さて、旧約聖書には、世界最古の兄弟げんかであって、殺人事件に至ってしまった「カインのアベル殺し」の話が登場します。事件の概要は、以下の通りです。
(1)ある日2人はそれぞれの収穫物を神様にささげた。カインは収穫物を、アベルは肥えた羊の初子をささげた
(2)ところが、神様はアベルの供物に目を留めカインの供物は目を留めなかった
(3)ふてくされたカインは、アベルを野に誘い出し殺害する
(4)その後、神様からアベルの所在を尋ねられたカインは、神様に向かって『私の知ったことか』と言い放つ
この話については、「カインの礼儀がなっていなかった」とか「カインの収穫に至るプロセスに問題があった」など各種の解釈があるようです。私、実際に聖書を読んでみたことがあるのですが、『これ、どう考えたって、神様のマネジメント能力の欠如じゃないか』と思いました。

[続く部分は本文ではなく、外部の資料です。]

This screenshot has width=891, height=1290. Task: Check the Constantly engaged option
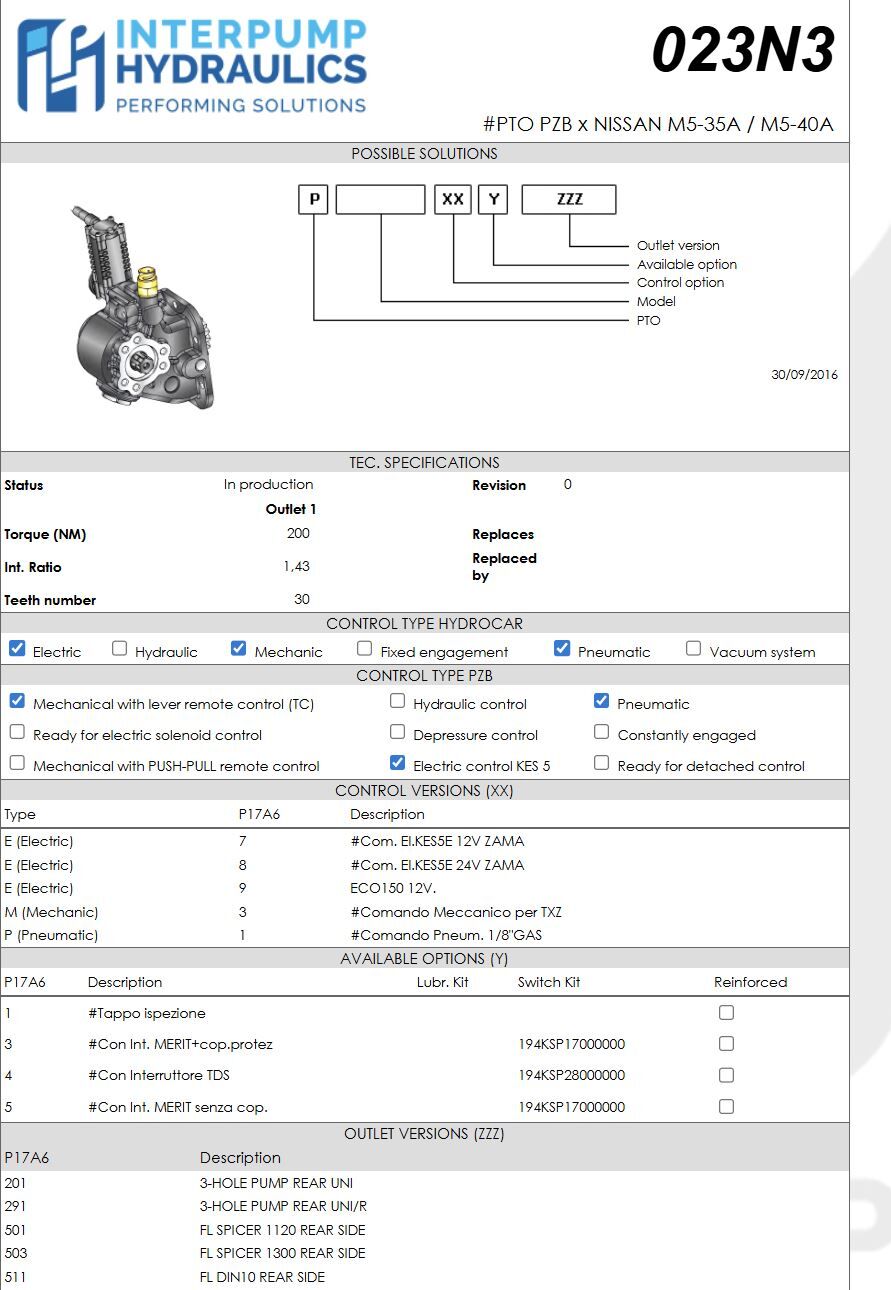tap(601, 732)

クラスのガバナンスすらできない学校の教師を見るような能力の低さを感じました。
まあ、それにしても、アダムとイヴも、その子どものカインもアベルも、まったくこの家族ときたら、「喰うなと言われるもの(リンゴ)を喰い」「嫉妬で、簡単に弟を殺害する」という、目も当てられないほどの崩壊家庭です ―― この先祖にして、今の私たちあり、と納得できます。
私、これまで、『カルト宗教団体に所属していて、今は脱会している人の手記』を数多く読んできたのですが、その手記の中に「カインのアベル殺し」の話が頻繁に登場してくることに気が付きました。

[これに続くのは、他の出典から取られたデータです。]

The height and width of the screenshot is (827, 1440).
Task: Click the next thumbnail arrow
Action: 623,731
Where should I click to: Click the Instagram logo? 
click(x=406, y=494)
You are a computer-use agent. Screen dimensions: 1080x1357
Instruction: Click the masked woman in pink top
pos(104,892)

そもそも、"つぼ"、"数珠"、"経書"、"高麗人参"を売りつける作業(修行?)は、普通に考えたって、楽しいものでないことは容易に想像できます。しかし、教団では、その売上額によって、教団への貢献度が評価される、らしいのです―― つまり、普通の会社のノルマと同じです。
つまり、信者とは、セールスマンであって、話術の長けた、魅力的な話や、あるいは、えげつない話を平気で語ることのできる ―― 先立たれた子どもや伴侶が「地獄で苦しんでいる」などの話で、恐怖と恫喝(どうかつ)で商品を売りつけることのできる ―― 信者が、信仰心の厚い信者として、教団内で出世していくわけです。
当然、カルト宗教団体の中でも、そういうことに長けていない人はいます。ノルマ未達で、叱責をされて、ふてくされる信者も出てくるそうです、『私はしょせん”カイン”であって、神様から愛されていないのです』とつぶやいて。
まあ、普通の会社なら、辞表をたたき付けて転職する、というアプローチが取れますが、『カルト宗教団体からの転宗』というのは、どういうものなのか分かりませんが、難しそうです。
カルト宗教団体では、この「カインのアベル殺し」のストーリーを使って、うまいこと信者を口説いているらしいです。つまり、いまくいかない信者は「神からの試練を受けている」というパラダイムに転換する訳です。つまり、「うまくいかないのは、神様に愛されているから」というロジックです。
まあ、これ、別に目新しいロジックではありません ―― 「お前を愛しているからこそ殴ってしまうのだ」とか言うDV夫や、「江端君はもっと上を目指せるからこそ厳しくしているのだ」と言い放つ上司と、別段変わるところはありません ―― はっきり言って、私ならバカ言ってんじゃねーぞと思いますが、カルト宗教団体の信者は、これをかなり真面目に受けとめているらしいです。
私は、統一教会の信者の人全部を知っている訳ではないのですが、基本的に、統一教会の信者の皆さんは”善人”だななぁ、と思っています。”素直”と言えば聞こえは言いですが”愚直”であるとも言えます。それに、宗教にとって教義は絶対ですから(加えて、統一教会の「原理」は、それなりに良くできている『物理学の教科書』のようで、反論しにくい内容になっていることも一因かもしれません)。
「神からの試練を受けている」と言われれば、信者は、その言葉に逆らうことはできません。「そんな神様、いらんわ」と言える人間なら、そもそもカルト宗教団体に入会するハズがないです(筆者のブログ)。それに、教団内では、結構えげつないマインドコントロールもあるようです(今回は言及しませんが)。
ある集団に属することになれば、誰であれ、必ずその集団の常識に染まります。それは、カルト宗教団体でも、学校でも、町内会でも、企業でも同じです ―― 問題は、そのマインドコンロールの内容が、社会的に認容される範囲内にあるかどうかの、一点です。